Fragmento del documento:

────

Coronavirus

Es momento de echar a volar

La vida es un lugar complejo al que pretendo salir más pronto que tarde a abrazar, a besar, a compartir mi copa, a vivir y a dejar de vivir, si fuera necesario

Nunca cedí a la tentación de usar una mascarilla a la moda, de esas hechas de telas elegantes, ingeniosas o a juego con la camisa, ya saben. Siempre usé la mascarilla médica y fea a propósito, pues pretendía que no formara parte de mí, ni siquiera del conjunto de mi vestuario. Nunca me rendí a aceptarla como parte de mí mismo, ni de mi paisaje. A veces, empujado por mi tradicional despiste, la olvido en casa o en el coche y tengo que volver a por ella. Pese a la incomodidad que supone, me alegro de saber que dentro de mí sigo siendo el tipo que vivía con la cara al aire en cuanto, si la olvido de vez en cuando, significa que algún día la olvidaré para siempre.

────

Registros de datos almacenados:
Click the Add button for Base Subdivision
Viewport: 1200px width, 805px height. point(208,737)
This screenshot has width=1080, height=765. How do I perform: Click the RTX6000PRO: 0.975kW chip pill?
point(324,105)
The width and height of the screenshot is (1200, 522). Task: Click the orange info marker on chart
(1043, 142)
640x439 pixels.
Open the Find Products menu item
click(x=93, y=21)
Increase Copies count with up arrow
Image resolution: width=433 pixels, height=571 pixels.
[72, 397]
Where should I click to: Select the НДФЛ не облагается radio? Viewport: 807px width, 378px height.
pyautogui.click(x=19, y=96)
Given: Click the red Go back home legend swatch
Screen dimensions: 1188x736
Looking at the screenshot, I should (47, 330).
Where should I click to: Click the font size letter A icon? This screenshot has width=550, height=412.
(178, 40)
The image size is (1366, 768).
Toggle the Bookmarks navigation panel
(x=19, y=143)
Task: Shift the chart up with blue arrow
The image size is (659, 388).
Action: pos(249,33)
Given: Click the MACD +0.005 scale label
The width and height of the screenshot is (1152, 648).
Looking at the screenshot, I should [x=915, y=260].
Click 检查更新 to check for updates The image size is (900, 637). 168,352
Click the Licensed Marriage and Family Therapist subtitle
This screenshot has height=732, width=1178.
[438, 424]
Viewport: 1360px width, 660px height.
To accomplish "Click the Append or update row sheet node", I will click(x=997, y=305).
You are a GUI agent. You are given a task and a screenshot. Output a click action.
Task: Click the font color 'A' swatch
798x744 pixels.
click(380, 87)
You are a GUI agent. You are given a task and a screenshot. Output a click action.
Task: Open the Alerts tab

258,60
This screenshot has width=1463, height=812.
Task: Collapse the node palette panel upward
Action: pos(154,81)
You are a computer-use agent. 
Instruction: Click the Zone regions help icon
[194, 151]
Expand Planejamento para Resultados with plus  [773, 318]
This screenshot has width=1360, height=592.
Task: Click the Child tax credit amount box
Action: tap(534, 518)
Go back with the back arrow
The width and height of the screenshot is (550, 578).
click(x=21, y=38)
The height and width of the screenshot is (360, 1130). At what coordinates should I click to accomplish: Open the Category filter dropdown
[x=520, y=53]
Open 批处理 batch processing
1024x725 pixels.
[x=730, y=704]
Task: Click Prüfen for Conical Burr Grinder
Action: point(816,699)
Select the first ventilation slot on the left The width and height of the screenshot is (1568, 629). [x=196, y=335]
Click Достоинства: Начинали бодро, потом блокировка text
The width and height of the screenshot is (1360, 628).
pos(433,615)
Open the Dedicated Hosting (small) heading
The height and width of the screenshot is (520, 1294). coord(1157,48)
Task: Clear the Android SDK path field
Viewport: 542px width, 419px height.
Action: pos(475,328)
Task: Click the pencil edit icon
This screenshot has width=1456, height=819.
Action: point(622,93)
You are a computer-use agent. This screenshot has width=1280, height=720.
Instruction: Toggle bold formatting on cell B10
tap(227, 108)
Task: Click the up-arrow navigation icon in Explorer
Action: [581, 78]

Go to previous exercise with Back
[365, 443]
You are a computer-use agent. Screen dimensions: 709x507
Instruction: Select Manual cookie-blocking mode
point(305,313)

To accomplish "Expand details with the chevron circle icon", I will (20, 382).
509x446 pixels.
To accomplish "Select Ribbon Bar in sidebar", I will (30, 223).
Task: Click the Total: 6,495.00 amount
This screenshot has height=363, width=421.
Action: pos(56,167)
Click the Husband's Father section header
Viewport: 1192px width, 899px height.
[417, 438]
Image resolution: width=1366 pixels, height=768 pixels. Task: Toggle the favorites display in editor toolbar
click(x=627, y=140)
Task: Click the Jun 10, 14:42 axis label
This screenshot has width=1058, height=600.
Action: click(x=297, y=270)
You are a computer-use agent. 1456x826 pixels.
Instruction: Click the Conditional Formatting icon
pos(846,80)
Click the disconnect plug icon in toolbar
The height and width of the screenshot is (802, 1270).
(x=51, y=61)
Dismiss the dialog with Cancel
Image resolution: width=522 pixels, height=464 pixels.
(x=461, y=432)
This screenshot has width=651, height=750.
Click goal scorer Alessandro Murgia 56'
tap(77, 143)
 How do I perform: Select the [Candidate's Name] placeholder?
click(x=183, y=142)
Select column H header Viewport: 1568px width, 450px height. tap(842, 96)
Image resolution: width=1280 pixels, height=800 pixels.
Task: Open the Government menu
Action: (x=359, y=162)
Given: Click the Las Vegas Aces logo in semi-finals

────

Tareas del ejercicio:
1. Resume en dos oraciones el texto sobre la mascarilla.
2. Retoma el texto sobre la mascarilla después de su última oración.

Respuestas por número:
1. Quien escribe quiere salir pronto a la vida, un lugar complejo, para abrazar, besar, compartir su copa y vivir. Siempre ha usado a propósito la mascarilla médica y fea para que no forme parte de sí, y cuando la olvida se alegra, porque eso significa que algún día la olvidará para siempre.

2.
Con incomodidad detecto en otros un acomodo en la excepción, una nostalgia de confinamiento y de hecatombe, un anhelo de tirano, de celebración de la flechita, la raya en el suelo, el toque de queda, la distancia interpersonal y el porcentaje de aforo en restaurantes. «¡El mundo será distinto!», se dicen, agoreros. Mira qué gracia. Hablo de una querencia a regirse por todas las medidas que tuvieron su sentido en su momento y que cada vez lo tienen menos, ahora que mata el covid lo que mata el cáncer y los infartos, ahora que se sabe que la inmunidad de grupo es un camelo, que la vacuna solo protege a uno (mucho es), ahora que sabemos que han crecido un 250% los intentos de suicidio -muchos de ellos ejecutados- y que los chavales que se tiraban a la bartola ahora se tiran los balcones, ahora el diván de los psiquiatras está más petado que los botellones, ahora que los pibes llevan amarrado en el codo el ancla de un tiempo que perdieron a jamais.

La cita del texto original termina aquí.